As Frank writes: “This is the fascinating story of a swashbuckler, daredevil racing car champion, winter Olympian, gambler, smuggler, scoundrel stud and suspected spy.” Yup just like us. Freddie was E. Flynn’s best friend, which is not surprising since they looked similar, led similar lifestyles, had multiple wives and died about the same age. The only point of conflict between them was that: “People like me had to work … Freddie didn’t to live high.”
After Freddie won the Olympic medal, he decided to drive racing cars. Bugatti and Alfa Romeo knocked him back. Figoni and Falschi had built the Talbot T150C SS Teardrop Coupe for Antony Lago, who was trying to rescue Talbot from bankruptcy. Freddie became the brand ambassador in the first Teardrop out of the workshop.

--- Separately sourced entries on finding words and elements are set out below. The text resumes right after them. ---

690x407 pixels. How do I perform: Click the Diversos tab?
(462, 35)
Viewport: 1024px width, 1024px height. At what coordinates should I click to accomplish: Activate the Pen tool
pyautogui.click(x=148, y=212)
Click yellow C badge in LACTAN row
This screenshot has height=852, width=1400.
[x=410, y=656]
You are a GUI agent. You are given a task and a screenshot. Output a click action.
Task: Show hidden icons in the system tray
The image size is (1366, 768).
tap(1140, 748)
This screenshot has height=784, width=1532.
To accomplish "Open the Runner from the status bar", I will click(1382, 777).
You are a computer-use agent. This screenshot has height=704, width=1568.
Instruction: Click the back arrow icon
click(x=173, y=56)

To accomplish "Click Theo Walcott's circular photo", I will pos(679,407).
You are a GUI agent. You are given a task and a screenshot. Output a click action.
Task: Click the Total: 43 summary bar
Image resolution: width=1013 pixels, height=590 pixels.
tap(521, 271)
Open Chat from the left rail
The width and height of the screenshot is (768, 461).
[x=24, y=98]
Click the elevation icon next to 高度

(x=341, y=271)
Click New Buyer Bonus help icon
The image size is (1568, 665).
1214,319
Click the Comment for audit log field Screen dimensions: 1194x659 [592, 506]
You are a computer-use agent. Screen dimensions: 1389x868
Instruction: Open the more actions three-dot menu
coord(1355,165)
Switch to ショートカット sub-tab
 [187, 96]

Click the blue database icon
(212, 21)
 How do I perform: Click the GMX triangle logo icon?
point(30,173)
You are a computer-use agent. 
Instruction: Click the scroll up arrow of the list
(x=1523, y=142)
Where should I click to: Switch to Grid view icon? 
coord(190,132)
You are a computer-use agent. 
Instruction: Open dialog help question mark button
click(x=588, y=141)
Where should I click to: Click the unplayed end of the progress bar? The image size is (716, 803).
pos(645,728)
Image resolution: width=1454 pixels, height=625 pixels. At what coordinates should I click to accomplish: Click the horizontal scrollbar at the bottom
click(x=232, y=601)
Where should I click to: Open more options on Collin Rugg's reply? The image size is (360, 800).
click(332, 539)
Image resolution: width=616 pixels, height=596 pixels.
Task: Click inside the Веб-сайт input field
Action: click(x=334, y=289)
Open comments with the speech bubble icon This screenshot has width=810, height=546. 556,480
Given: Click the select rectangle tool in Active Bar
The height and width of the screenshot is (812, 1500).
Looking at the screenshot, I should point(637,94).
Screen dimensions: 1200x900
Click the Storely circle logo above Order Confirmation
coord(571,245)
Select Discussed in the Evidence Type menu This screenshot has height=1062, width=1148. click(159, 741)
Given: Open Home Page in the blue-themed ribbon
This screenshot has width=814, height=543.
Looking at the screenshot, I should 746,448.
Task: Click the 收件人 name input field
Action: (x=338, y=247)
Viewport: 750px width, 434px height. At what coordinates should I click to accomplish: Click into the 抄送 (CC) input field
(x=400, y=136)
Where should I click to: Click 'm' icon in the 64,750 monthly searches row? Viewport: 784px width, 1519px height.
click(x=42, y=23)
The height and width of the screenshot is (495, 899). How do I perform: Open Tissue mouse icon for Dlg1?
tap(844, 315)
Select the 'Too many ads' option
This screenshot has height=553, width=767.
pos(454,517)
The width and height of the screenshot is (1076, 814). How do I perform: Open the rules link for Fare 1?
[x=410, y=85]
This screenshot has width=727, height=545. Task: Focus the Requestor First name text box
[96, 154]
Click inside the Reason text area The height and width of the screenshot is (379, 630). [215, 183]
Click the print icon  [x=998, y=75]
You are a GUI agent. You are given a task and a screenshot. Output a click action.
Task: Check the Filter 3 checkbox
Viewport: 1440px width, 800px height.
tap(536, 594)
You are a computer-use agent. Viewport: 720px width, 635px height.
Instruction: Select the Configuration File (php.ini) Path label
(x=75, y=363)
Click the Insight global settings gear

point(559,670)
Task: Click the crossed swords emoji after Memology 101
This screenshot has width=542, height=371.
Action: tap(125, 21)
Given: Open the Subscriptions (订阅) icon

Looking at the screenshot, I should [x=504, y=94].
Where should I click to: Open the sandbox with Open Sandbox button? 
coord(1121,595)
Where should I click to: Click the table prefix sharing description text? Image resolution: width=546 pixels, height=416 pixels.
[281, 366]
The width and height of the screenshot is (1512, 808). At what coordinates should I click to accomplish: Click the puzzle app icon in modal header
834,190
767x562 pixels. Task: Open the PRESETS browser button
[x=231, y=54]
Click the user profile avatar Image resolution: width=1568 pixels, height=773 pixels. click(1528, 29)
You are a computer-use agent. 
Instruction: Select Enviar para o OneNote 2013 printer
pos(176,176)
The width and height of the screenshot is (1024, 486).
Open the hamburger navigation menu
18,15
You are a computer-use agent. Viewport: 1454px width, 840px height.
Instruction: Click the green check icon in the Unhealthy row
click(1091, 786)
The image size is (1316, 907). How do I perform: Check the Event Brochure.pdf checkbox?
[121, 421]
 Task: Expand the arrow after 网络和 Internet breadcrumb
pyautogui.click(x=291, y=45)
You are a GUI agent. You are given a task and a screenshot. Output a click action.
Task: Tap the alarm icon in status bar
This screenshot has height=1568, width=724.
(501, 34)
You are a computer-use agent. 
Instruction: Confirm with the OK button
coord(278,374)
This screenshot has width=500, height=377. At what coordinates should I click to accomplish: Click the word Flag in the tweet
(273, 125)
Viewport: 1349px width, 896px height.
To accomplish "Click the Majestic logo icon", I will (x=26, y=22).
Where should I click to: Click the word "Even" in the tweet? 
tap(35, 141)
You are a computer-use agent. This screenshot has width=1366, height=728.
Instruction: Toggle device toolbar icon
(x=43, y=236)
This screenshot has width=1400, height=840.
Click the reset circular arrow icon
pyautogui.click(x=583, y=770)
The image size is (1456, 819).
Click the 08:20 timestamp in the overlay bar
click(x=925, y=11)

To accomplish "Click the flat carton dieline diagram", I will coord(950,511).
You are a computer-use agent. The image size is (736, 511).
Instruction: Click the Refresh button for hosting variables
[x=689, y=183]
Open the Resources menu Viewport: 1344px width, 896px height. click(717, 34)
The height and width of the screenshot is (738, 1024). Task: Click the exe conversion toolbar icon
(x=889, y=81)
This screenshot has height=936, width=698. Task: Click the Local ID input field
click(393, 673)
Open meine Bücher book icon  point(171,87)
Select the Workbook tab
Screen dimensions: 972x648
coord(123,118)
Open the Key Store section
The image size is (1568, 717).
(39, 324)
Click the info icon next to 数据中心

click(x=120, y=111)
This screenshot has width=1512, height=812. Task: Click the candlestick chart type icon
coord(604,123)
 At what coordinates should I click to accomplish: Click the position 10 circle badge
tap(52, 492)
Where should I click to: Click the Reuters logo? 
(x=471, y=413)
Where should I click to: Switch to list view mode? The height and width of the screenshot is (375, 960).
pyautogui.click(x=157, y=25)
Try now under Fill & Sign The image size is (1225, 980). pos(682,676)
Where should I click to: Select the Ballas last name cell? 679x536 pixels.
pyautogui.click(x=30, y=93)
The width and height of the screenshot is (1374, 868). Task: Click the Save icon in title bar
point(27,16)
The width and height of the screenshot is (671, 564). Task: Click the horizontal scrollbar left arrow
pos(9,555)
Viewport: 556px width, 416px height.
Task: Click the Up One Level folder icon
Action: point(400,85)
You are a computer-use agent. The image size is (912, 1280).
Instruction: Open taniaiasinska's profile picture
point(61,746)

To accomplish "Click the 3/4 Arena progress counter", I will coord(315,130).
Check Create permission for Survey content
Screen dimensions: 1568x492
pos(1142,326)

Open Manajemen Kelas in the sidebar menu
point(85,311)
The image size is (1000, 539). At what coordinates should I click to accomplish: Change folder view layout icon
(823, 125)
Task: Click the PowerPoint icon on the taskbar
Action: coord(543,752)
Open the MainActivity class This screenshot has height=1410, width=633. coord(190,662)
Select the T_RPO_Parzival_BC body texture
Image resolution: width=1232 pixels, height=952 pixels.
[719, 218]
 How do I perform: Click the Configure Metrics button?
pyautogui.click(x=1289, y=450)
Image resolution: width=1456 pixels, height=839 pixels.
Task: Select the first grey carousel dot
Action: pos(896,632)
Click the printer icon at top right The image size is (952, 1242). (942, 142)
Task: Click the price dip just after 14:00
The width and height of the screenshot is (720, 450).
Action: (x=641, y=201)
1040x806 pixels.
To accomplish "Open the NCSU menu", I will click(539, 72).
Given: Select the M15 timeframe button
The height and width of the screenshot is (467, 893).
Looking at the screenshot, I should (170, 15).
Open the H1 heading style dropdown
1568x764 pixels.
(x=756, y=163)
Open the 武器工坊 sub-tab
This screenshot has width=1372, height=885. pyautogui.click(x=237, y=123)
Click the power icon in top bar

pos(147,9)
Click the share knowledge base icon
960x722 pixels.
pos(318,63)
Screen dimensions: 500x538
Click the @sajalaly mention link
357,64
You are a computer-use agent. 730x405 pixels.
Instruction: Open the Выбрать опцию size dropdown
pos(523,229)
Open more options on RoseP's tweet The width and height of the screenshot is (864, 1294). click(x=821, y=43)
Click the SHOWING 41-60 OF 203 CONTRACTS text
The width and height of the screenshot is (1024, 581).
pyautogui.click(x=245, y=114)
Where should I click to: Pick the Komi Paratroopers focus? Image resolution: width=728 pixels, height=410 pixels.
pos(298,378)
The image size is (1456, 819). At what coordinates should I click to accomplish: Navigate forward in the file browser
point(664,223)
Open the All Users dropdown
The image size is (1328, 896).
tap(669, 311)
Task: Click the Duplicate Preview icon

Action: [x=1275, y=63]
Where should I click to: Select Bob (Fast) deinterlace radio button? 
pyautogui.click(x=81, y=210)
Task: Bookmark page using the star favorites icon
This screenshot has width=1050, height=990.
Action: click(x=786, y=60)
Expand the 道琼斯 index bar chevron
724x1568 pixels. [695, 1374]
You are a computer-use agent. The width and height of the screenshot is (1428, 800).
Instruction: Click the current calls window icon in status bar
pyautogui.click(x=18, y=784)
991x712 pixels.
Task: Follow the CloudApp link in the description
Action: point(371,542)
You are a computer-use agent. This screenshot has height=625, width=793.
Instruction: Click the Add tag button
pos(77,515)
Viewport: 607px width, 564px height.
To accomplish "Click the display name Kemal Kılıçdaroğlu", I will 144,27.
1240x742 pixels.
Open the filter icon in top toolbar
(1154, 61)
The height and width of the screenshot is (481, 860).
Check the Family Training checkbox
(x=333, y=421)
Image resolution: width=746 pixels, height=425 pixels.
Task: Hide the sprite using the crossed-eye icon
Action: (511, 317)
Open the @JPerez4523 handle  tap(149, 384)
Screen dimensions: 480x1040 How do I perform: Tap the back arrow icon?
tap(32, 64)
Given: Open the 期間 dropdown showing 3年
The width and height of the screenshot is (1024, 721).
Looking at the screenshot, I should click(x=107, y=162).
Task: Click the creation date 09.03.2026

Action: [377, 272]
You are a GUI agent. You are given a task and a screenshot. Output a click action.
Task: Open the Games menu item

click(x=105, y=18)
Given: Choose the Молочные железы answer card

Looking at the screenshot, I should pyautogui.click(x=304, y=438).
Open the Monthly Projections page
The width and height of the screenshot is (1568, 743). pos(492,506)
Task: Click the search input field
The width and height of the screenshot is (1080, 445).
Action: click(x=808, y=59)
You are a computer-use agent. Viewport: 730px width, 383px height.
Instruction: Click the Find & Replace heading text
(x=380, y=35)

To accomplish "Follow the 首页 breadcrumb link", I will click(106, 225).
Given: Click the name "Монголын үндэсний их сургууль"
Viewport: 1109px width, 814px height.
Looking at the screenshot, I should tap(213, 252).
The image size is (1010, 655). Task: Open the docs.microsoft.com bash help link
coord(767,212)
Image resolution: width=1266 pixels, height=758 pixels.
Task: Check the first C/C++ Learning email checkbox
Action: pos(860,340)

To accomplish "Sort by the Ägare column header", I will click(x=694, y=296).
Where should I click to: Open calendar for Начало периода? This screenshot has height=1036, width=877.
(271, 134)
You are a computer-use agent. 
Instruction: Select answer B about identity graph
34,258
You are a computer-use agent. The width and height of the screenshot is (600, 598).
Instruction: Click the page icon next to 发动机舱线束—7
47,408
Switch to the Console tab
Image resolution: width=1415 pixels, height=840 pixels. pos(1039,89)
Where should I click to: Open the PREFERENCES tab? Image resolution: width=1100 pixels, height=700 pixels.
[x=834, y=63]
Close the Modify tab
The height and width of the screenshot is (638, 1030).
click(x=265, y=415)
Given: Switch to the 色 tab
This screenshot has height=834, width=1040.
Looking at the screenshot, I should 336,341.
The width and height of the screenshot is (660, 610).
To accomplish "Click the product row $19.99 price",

Barbara Hutton, the richest woman in the world, bet Freddie $10,000 he couldn’t drive the 900km from Paris to Cannes, a three-day trip, in under 10 hours. Today on the freeway you can do it in eight and a half with some risk that the fun police will ping you. With no highways, on narrow muddy tracks and mountain passes and in a hand-built prototype, he pulled into the Cannes casino in 9 hours 45 minutes, picked up 10 large from Babs, then slipped into the casino and doubled it.
He immediately started his real racing career, using the winnings to buy a Maserati, painting an Australian flag and finishing fourth in his second race. After shipping the car to New York for the Vanderbilt Cup and backing himself for serious money to finish in the top 10, Freddie stunned the all-star field by taking fourth. Buy the book for the full story.
Talking of great characters, the movie of 2019 will be the yet to be named Ford vs Ferrari film, starring Matt Damon as Carroll Shelby, Christian Bale as Ken Miles and Queensland’s own Ben Rigby as Bruce McLaren. It is being made by 21st Century Fox.
As you know, Henry Ford cracked it when Enzo Ferrari wouldn’t sell him his company and gave Shelby and Miles the job of winning Le Mans 1966. Of course, Ford took 1, 2 and 3. In August, RM Sotheby’s sold the third placed Kandy Gold Ford GT40 Mk II for $14m. 21st Century Fox is part of the News global multimedia platform but despite my pleading, is not shooting the Le Mans scenes at Wakefield Park, Phillip Island or Tailem Bend because the producers said the locals were too friendly.